> [Required work]: Please copy out every line in the entries that includes the word "entry".

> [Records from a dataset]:
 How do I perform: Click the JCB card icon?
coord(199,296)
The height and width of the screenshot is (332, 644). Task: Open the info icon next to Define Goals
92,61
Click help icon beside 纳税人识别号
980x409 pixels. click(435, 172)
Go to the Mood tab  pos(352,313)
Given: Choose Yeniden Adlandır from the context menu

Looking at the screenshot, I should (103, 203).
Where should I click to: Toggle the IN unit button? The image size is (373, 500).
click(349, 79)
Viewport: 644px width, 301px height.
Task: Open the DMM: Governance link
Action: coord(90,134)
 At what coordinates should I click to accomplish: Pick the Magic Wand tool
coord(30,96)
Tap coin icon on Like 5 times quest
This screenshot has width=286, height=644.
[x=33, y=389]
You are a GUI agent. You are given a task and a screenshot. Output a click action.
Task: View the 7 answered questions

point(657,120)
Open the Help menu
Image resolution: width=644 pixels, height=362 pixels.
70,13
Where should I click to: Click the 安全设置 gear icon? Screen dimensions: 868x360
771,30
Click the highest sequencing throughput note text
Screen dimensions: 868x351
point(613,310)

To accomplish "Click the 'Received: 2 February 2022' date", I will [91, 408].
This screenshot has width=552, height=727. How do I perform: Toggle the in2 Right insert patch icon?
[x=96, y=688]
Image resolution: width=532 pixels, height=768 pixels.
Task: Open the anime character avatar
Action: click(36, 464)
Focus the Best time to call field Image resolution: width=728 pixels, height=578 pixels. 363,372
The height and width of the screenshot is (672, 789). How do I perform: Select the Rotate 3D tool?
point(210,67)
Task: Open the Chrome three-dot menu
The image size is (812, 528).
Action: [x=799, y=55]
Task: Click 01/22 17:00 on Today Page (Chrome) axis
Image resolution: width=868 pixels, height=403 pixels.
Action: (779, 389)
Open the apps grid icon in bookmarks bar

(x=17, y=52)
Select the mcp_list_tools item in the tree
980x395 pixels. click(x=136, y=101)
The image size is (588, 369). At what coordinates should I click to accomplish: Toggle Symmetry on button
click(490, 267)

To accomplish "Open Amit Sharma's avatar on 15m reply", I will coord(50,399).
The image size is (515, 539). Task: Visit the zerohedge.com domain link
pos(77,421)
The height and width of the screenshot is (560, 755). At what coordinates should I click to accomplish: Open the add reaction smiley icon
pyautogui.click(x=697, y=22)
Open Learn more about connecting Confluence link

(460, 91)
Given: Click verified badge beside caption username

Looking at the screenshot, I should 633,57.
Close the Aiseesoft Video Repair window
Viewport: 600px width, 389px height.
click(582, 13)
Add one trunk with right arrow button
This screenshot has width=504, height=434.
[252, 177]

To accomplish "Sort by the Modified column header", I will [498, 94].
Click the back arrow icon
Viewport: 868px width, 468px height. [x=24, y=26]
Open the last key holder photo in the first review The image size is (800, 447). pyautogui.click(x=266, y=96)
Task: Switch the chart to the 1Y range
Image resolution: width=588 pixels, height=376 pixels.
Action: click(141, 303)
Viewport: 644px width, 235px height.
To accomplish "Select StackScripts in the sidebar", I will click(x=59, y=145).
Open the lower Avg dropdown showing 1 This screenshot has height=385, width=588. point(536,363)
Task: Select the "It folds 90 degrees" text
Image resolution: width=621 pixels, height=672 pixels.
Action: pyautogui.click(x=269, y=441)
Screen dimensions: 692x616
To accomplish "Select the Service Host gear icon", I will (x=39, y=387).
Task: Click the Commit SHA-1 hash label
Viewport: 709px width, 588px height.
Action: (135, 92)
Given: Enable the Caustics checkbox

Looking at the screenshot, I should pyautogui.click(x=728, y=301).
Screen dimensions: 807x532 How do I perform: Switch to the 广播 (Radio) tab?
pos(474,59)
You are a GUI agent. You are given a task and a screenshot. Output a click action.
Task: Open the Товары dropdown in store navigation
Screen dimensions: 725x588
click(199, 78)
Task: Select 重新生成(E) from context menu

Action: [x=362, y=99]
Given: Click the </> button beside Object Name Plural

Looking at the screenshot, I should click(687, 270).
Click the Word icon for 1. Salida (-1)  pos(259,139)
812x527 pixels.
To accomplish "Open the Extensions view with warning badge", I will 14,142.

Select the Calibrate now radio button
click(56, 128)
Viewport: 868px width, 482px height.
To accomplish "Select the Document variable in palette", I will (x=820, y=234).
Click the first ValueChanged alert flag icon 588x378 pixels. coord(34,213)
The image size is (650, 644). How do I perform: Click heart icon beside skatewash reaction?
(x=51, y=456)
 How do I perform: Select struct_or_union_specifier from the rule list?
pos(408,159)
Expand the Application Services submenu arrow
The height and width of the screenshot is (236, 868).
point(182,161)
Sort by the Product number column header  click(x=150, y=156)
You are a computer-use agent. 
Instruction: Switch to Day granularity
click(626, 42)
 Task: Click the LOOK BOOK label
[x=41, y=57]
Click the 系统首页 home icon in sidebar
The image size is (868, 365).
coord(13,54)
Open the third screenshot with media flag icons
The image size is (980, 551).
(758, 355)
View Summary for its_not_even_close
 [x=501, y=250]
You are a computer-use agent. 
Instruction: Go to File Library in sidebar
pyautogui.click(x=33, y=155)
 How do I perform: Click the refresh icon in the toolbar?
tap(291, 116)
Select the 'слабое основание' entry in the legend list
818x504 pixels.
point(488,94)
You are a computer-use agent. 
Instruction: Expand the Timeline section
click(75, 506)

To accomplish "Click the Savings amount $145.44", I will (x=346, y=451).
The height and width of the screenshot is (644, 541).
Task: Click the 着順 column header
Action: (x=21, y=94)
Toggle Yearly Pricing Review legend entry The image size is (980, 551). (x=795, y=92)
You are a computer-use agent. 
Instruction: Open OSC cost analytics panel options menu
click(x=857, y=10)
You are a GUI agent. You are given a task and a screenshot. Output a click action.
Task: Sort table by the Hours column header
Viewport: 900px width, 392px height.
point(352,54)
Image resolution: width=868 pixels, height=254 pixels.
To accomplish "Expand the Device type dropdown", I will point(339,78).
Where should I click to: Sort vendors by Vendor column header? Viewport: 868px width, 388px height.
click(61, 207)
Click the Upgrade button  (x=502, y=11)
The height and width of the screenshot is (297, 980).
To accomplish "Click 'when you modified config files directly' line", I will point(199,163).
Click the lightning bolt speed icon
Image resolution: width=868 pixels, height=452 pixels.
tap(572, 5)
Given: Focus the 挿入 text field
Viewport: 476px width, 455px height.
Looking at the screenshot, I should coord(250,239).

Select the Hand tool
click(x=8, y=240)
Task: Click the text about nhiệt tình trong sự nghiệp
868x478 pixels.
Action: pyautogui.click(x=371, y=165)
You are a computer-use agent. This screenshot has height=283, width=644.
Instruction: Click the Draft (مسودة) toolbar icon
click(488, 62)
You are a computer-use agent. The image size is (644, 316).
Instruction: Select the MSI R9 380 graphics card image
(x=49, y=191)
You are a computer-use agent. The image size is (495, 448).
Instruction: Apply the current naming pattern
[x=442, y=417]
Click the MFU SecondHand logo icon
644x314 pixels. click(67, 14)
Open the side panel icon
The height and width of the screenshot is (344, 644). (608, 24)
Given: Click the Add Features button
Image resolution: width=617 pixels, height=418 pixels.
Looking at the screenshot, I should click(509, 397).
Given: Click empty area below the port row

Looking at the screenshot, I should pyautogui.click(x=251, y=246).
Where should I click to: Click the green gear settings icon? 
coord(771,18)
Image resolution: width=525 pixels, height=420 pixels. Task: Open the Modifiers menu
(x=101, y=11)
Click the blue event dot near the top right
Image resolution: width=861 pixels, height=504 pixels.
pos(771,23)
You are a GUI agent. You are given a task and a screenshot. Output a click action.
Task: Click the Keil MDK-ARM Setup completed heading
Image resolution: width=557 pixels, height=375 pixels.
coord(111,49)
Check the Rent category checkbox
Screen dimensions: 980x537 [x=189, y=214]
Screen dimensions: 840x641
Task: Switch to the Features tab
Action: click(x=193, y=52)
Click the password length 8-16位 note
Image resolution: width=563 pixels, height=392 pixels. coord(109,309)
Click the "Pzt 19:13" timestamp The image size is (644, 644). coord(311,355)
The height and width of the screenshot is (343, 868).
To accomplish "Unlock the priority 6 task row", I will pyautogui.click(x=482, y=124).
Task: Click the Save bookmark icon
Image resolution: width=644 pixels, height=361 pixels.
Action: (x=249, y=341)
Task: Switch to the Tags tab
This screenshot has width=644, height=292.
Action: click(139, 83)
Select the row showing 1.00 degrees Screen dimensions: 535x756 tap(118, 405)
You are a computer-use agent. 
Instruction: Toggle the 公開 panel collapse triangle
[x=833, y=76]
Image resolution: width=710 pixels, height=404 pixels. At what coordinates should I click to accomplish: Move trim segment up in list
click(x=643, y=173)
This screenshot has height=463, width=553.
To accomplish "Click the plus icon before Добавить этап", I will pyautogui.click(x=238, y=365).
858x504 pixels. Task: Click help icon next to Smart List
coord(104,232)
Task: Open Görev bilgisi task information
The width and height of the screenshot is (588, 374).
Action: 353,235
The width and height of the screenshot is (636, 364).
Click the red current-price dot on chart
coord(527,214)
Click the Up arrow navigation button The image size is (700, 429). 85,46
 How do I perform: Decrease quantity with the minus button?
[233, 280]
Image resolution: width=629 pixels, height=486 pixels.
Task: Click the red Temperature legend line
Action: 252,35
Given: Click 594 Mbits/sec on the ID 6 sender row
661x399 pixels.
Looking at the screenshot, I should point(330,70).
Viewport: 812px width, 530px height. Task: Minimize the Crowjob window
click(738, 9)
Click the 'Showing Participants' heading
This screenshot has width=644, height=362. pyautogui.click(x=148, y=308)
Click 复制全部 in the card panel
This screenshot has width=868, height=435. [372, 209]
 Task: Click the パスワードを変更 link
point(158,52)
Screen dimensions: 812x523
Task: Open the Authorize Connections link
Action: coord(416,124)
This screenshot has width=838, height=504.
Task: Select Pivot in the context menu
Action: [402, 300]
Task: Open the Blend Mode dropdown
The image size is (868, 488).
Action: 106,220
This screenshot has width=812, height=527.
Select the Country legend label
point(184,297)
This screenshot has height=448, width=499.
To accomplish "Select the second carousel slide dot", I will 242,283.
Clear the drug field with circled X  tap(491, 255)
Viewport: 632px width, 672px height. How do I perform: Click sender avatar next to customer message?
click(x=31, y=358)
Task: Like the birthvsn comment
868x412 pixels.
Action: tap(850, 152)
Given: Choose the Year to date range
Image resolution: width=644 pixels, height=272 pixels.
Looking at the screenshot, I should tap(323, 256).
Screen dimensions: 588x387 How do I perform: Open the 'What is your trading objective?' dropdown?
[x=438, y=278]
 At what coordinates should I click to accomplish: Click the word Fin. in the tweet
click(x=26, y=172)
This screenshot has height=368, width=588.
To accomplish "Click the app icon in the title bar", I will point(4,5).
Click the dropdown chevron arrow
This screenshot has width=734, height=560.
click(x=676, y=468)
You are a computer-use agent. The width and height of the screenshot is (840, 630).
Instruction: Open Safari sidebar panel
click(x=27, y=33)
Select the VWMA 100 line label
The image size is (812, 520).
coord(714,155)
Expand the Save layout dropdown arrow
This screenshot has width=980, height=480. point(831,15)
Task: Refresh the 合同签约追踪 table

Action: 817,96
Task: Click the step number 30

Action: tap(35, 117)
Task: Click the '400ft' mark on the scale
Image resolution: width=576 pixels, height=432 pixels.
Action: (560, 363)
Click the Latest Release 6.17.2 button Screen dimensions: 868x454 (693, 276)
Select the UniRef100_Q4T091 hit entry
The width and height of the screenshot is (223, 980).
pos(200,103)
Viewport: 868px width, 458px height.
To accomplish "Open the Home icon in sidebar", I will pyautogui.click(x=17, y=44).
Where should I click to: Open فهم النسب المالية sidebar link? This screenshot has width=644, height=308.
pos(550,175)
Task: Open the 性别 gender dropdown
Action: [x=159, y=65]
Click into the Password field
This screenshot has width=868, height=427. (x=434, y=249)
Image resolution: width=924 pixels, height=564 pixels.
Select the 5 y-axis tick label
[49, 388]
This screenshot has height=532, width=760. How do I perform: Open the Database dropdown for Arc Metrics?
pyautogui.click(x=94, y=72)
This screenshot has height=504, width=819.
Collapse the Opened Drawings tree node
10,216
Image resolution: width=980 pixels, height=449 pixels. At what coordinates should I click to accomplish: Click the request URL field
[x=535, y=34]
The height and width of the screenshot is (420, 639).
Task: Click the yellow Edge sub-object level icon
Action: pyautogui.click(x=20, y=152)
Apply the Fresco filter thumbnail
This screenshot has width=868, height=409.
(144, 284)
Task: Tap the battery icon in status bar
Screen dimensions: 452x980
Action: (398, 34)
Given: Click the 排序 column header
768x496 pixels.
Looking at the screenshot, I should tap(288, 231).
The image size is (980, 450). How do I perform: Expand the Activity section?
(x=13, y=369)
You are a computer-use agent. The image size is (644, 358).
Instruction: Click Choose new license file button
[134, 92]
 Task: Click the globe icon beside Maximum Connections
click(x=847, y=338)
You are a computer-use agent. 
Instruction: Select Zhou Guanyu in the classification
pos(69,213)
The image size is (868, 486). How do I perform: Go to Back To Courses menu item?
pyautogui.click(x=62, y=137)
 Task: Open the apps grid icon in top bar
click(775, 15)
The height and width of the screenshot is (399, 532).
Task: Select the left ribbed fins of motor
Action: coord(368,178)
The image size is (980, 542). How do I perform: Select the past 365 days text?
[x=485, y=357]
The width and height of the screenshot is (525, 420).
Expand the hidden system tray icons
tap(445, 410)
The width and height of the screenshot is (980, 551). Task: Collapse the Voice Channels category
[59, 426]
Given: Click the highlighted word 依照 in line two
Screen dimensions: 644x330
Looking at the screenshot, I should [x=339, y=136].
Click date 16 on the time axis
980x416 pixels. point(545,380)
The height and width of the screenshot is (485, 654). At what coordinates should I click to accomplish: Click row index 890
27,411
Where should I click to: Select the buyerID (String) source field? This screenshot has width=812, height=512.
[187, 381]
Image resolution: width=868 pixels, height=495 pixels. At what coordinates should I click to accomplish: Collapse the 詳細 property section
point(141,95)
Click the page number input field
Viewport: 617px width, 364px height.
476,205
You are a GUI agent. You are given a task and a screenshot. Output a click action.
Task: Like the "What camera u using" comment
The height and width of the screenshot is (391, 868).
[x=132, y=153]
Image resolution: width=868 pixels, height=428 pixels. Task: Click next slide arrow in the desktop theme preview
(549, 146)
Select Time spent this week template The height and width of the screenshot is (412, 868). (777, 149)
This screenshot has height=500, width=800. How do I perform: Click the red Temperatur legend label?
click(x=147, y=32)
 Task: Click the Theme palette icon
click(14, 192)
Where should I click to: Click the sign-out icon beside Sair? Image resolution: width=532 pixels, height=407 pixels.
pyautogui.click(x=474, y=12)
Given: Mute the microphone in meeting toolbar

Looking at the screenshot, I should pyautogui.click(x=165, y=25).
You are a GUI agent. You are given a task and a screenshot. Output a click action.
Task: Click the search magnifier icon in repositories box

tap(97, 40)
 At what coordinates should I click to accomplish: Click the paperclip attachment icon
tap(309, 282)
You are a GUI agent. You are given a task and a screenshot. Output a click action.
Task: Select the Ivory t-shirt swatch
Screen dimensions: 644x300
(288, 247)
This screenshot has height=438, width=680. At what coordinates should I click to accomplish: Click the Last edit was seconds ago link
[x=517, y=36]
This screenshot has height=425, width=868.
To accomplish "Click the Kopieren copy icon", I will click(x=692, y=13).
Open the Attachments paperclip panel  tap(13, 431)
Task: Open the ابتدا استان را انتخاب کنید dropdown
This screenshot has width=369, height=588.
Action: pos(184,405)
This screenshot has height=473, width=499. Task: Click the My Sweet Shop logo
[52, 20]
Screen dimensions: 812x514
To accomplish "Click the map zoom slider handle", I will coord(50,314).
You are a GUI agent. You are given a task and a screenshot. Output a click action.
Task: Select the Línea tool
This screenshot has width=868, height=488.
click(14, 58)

> [Task answer]:
Select the 'слабое основание' entry in the legend list
Toggle Yearly Pricing Review legend entry The image size is (980, 551). (x=795, y=92)
Select the UniRef100_Q4T091 hit entry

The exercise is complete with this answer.